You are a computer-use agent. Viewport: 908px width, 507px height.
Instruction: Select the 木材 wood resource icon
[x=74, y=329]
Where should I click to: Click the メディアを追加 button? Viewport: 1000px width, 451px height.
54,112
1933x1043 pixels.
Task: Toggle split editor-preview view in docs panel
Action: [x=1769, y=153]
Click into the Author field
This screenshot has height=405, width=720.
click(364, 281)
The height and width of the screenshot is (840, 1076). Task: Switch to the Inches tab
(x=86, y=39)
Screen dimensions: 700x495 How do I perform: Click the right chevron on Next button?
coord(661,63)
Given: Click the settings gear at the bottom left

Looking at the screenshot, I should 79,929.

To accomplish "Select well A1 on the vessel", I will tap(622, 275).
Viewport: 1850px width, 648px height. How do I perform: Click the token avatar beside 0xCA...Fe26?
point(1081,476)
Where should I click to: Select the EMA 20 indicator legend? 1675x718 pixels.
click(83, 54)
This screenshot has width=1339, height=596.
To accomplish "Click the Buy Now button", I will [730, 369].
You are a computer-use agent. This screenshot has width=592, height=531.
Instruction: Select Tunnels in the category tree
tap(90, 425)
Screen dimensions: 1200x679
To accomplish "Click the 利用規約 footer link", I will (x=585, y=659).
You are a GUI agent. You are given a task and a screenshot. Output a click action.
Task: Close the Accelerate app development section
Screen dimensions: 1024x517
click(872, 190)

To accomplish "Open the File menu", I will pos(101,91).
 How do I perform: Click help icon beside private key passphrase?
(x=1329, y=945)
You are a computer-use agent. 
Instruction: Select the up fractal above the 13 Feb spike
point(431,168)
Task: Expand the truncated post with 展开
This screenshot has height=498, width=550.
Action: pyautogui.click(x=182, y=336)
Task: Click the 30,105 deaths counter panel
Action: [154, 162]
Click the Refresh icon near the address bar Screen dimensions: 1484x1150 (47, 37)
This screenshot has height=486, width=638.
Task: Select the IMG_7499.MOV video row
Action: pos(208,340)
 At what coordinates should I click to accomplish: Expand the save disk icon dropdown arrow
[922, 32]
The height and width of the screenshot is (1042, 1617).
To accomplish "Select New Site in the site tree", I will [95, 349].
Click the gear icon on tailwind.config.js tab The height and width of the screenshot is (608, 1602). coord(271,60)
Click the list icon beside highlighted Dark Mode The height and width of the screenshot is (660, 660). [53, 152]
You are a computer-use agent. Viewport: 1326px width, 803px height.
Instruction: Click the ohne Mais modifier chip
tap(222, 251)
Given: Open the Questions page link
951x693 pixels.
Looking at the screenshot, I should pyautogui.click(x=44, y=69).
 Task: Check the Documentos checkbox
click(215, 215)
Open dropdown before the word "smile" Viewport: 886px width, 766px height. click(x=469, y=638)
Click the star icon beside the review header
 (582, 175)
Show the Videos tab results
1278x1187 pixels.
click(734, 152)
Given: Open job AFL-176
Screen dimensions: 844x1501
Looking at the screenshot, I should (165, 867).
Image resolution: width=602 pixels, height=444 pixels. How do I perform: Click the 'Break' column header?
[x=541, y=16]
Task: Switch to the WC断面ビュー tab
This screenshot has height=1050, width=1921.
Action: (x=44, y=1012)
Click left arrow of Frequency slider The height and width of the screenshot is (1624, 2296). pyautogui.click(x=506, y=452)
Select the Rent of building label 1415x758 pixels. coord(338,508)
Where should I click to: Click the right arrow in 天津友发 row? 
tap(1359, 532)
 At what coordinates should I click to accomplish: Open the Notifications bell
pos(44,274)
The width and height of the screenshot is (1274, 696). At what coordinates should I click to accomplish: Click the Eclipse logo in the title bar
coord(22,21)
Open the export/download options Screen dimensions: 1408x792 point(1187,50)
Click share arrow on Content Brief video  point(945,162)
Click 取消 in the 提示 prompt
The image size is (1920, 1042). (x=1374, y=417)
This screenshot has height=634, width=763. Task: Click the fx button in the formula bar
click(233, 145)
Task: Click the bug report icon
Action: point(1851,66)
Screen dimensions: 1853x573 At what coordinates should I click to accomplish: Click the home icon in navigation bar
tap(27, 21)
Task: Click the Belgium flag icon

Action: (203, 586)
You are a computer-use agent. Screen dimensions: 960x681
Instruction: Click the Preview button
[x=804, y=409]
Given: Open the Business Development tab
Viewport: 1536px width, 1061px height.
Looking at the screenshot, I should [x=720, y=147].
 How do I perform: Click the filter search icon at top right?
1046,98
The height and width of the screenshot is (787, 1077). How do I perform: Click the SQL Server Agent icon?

..........

» **WHAT NEEDS TO BE DONE**
Put each nonblank line of the rows above into a Markdown table with the columns Line No. and Text, numbering the lines in order from 1.

» **RESPONSE**
| Line No. | Text |
|---|---|
| 1 | You are a computer-use agent. Viewport: 908px width, 507px height. |
| 2 | Instruction: Select the 木材 wood resource icon |
| 3 | [x=74, y=329] |
| 4 | Where should I click to: Click the メディアを追加 button? Viewport: 1000px width, 451px height. |
| 5 | 54,112 |
| 6 | 1933x1043 pixels. |
| 7 | Task: Toggle split editor-preview view in docs panel |
| 8 | Action: [x=1769, y=153] |
| 9 | Click into the Author field |
| 10 | This screenshot has height=405, width=720. |
| 11 | click(364, 281) |
| 12 | The height and width of the screenshot is (840, 1076). Task: Switch to the Inches tab |
| 13 | (x=86, y=39) |
| 14 | Screen dimensions: 700x495 How do I perform: Click the right chevron on Next button? |
| 15 | coord(661,63) |
| 16 | Given: Click the settings gear at the bottom left |
| 17 | Looking at the screenshot, I should 79,929. |
| 18 | To accomplish "Select well A1 on the vessel", I will tap(622, 275). |
| 19 | Viewport: 1850px width, 648px height. How do I perform: Click the token avatar beside 0xCA...Fe26? |
| 20 | point(1081,476) |
| 21 | Where should I click to: Select the EMA 20 indicator legend? 1675x718 pixels. |
| 22 | click(83, 54) |
| 23 | This screenshot has width=1339, height=596. |
| 24 | To accomplish "Click the Buy Now button", I will [730, 369]. |
| 25 | You are a computer-use agent. This screenshot has width=592, height=531. |
| 26 | Instruction: Select Tunnels in the category tree |
| 27 | tap(90, 425) |
| 28 | Screen dimensions: 1200x679 |
| 29 | To accomplish "Click the 利用規約 footer link", I will (x=585, y=659). |
| 30 | You are a GUI agent. You are given a task and a screenshot. Output a click action. |
| 31 | Task: Close the Accelerate app development section |
| 32 | Screen dimensions: 1024x517 |
| 33 | click(872, 190) |
| 34 | To accomplish "Open the File menu", I will pos(101,91). |
| 35 |  How do I perform: Click help icon beside private key passphrase? |
| 36 | (x=1329, y=945) |
| 37 | You are a computer-use agent.  |
| 38 | Instruction: Select the up fractal above the 13 Feb spike |
| 39 | point(431,168) |
| 40 | Task: Expand the truncated post with 展开 |
| 41 | This screenshot has height=498, width=550. |
| 42 | Action: pyautogui.click(x=182, y=336) |
| 43 | Task: Click the 30,105 deaths counter panel |
| 44 | Action: [154, 162] |
| 45 | Click the Refresh icon near the address bar Screen dimensions: 1484x1150 (47, 37) |
| 46 | This screenshot has height=486, width=638. |
| 47 | Task: Select the IMG_7499.MOV video row |
| 48 | Action: pos(208,340) |
| 49 |  At what coordinates should I click to accomplish: Expand the save disk icon dropdown arrow |
| 50 | [922, 32] |
| 51 | The height and width of the screenshot is (1042, 1617). |
| 52 | To accomplish "Select New Site in the site tree", I will [95, 349]. |
| 53 | Click the gear icon on tailwind.config.js tab The height and width of the screenshot is (608, 1602). coord(271,60) |
| 54 | Click the list icon beside highlighted Dark Mode The height and width of the screenshot is (660, 660). [53, 152] |
| 55 | You are a computer-use agent. Viewport: 1326px width, 803px height. |
| 56 | Instruction: Click the ohne Mais modifier chip |
| 57 | tap(222, 251) |
| 58 | Given: Open the Questions page link |
| 59 | 951x693 pixels. |
| 60 | Looking at the screenshot, I should pyautogui.click(x=44, y=69). |
| 61 |  Task: Check the Documentos checkbox |
| 62 | click(215, 215) |
| 63 | Open dropdown before the word "smile" Viewport: 886px width, 766px height. click(x=469, y=638) |
| 64 | Click the star icon beside the review header |
| 65 |  (582, 175) |
| 66 | Show the Videos tab results |
| 67 | 1278x1187 pixels. |
| 68 | click(734, 152) |
| 69 | Given: Open job AFL-176 |
| 70 | Screen dimensions: 844x1501 |
| 71 | Looking at the screenshot, I should (165, 867). |
| 72 | Image resolution: width=602 pixels, height=444 pixels. How do I perform: Click the 'Break' column header? |
| 73 | [x=541, y=16] |
| 74 | Task: Switch to the WC断面ビュー tab |
| 75 | This screenshot has height=1050, width=1921. |
| 76 | Action: (x=44, y=1012) |
| 77 | Click left arrow of Frequency slider The height and width of the screenshot is (1624, 2296). pyautogui.click(x=506, y=452) |
| 78 | Select the Rent of building label 1415x758 pixels. coord(338,508) |
| 79 | Where should I click to: Click the right arrow in 天津友发 row?  |
| 80 | tap(1359, 532) |
| 81 |  At what coordinates should I click to accomplish: Open the Notifications bell |
| 82 | pos(44,274) |
| 83 | The width and height of the screenshot is (1274, 696). At what coordinates should I click to accomplish: Click the Eclipse logo in the title bar |
| 84 | coord(22,21) |
| 85 | Open the export/download options Screen dimensions: 1408x792 point(1187,50) |
| 86 | Click share arrow on Content Brief video  point(945,162) |
| 87 | Click 取消 in the 提示 prompt |
| 88 | The image size is (1920, 1042). (x=1374, y=417) |
| 89 | This screenshot has height=634, width=763. Task: Click the fx button in the formula bar |
| 90 | click(233, 145) |
| 91 | Task: Click the bug report icon |
| 92 | Action: point(1851,66) |
| 93 | Screen dimensions: 1853x573 At what coordinates should I click to accomplish: Click the home icon in navigation bar |
| 94 | tap(27, 21) |
| 95 | Task: Click the Belgium flag icon |
| 96 | Action: (203, 586) |
| 97 | You are a computer-use agent. Screen dimensions: 960x681 |
| 98 | Instruction: Click the Preview button |
| 99 | [x=804, y=409] |
| 100 | Given: Open the Business Development tab |
| 101 | Viewport: 1536px width, 1061px height. |
| 102 | Looking at the screenshot, I should [x=720, y=147]. |
| 103 |  How do I perform: Click the filter search icon at top right? |
| 104 | 1046,98 |
| 105 | The height and width of the screenshot is (787, 1077). How do I perform: Click the SQL Server Agent icon? |